Her Warlock Protector Book 8
A magician’s assistant must trick her heart if she is ever to find true magic.
Natalie Trucco has put the past behind her—way behind. For the last nine years she’s flown under the Wiccan radar, doing the only thing she knows: using her power as a magician’s assistant. She and her aging partner have criss-crossed the country, careful never to linger too long or step too far into the limelight. But as her friend and mentor approaches the end of his life, he has one final wish: to return to the Las Vegas Strip.
Magus Corps officer Matteo Monti has been searching for the one true love of his life since the fateful day she disappeared. Even amidst the horrific circumstances of her departure, their whirlwind romance still shines. But he couldn’t be more stunned when she returns to the very place it all began.
Her Warlock Protector books are standalone novels (with an HEA) that can be read in any order.
What Readers Are Saying
As always, the characters are amazing, the ending has a plot twist, and there's tons of action from beginning to end. I absolutely love Hazel Hunter and the way she brings things to life in her books. I definitely recommend reading this book!
Matteo … dark, sexy, rich with lots of secrets and some very extraordinary abilities which he is not afraid to use. The man has been on a mission for nine years and his search is about to end with the entrance of a beautiful woman. Who is she and why is he after her?

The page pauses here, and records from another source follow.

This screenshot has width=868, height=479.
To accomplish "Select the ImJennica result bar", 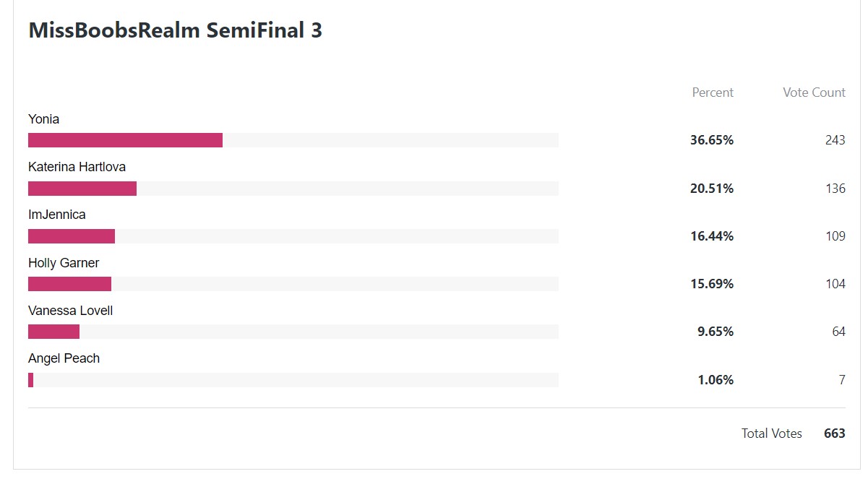I will (x=293, y=236).
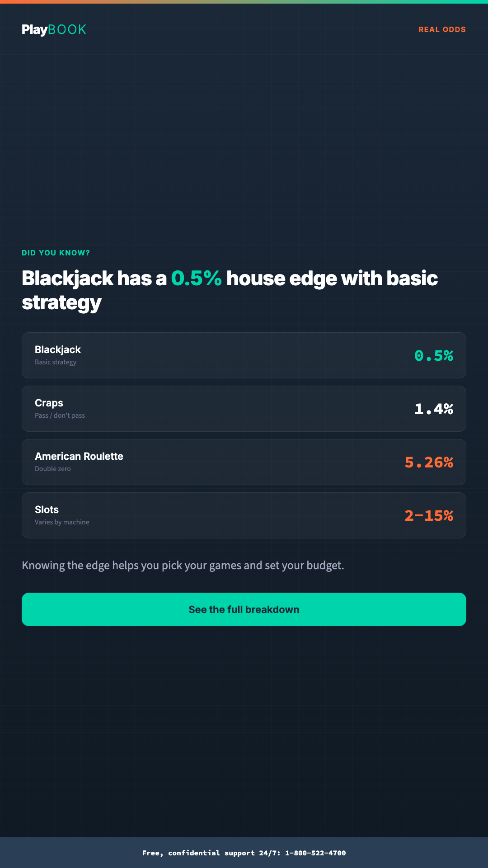Open the American Roulette double zero card
Viewport: 488px width, 868px height.
[244, 462]
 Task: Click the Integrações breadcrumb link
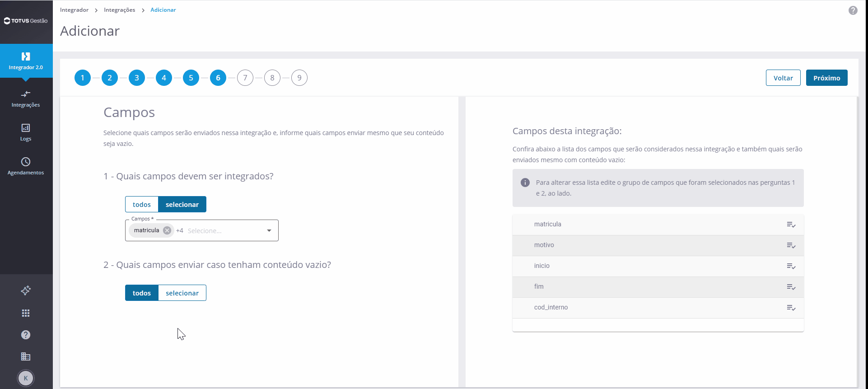click(x=119, y=10)
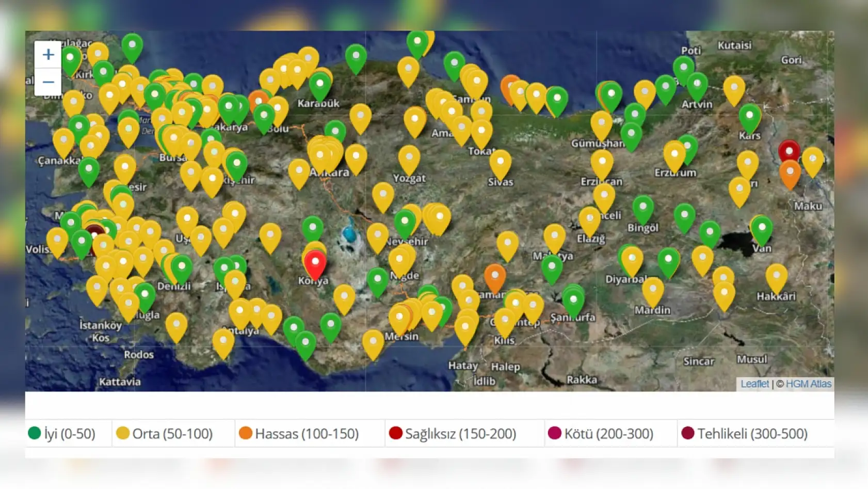
Task: Select the green İyi (0-50) legend dot
Action: click(35, 433)
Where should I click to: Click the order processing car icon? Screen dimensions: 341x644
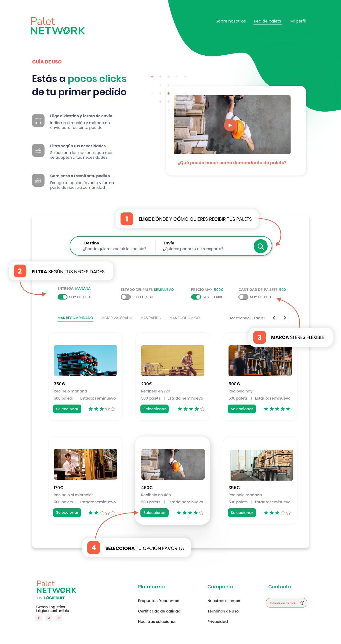(38, 180)
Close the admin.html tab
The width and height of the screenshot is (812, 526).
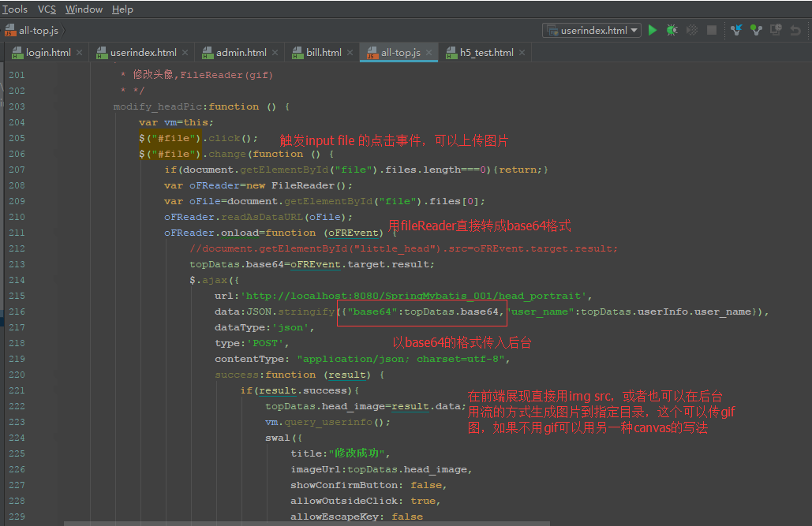click(x=275, y=53)
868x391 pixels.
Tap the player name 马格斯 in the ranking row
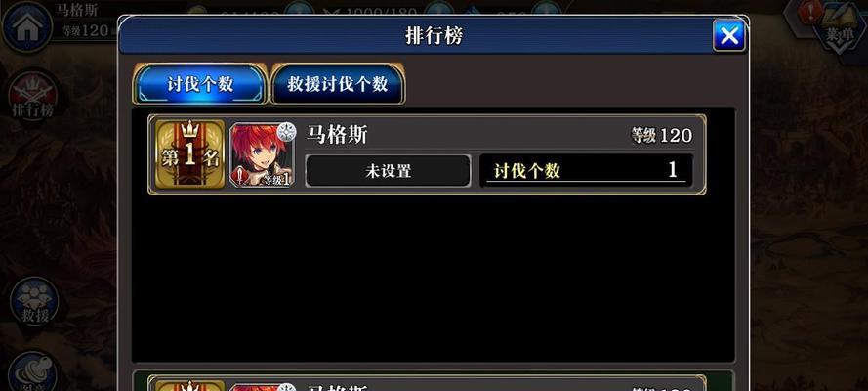point(337,135)
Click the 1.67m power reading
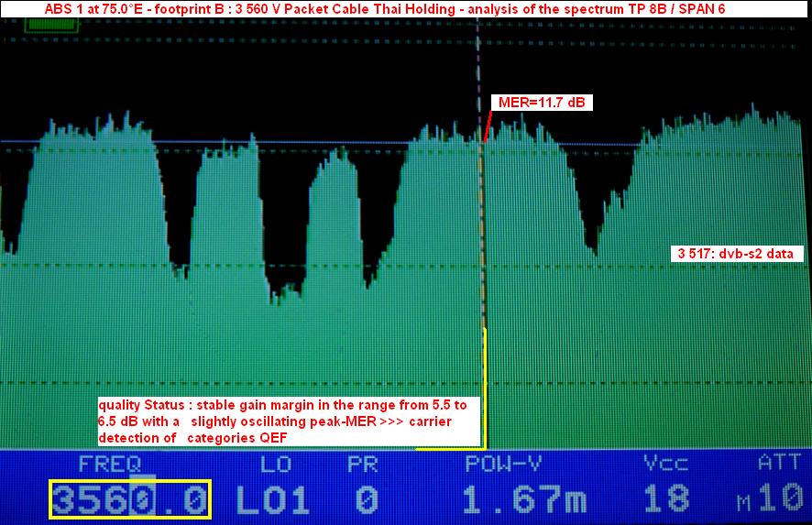The image size is (812, 525). [524, 500]
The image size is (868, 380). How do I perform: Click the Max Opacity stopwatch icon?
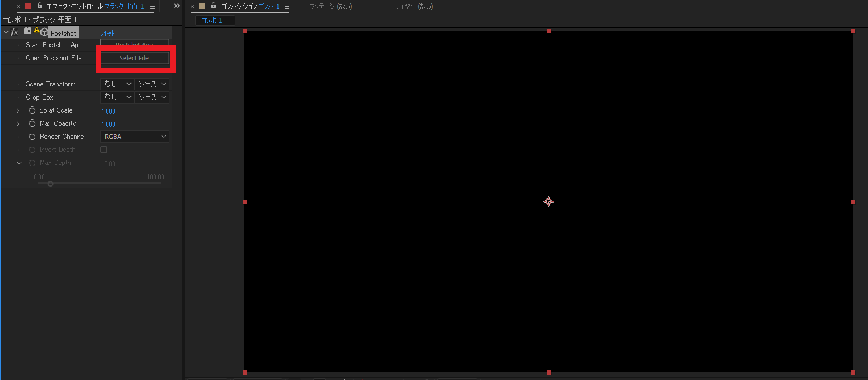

This is a really nice read. Wiccan romance, unsolved murders, love thwarted…… it's got all the ingrédients to while alway the tme pleaantly. The plots flows effortlessly, the characters are well developped, it's very well written, what more can you ask for?
This is the 8th book in the series and I enjoyed as much as I did the first one.
I adored the ending, which made this story worth the read.
IF NATALIE DIDN’T know better, she’d have sworn the straitjacket was tighter. She needed to have a word with Conleth about that.
“Right before your very eyes, ladies and gentlemen!” Conleth intoned, his voice loud over the theater’s audio system. “Don’t blink! Don’t turn away!”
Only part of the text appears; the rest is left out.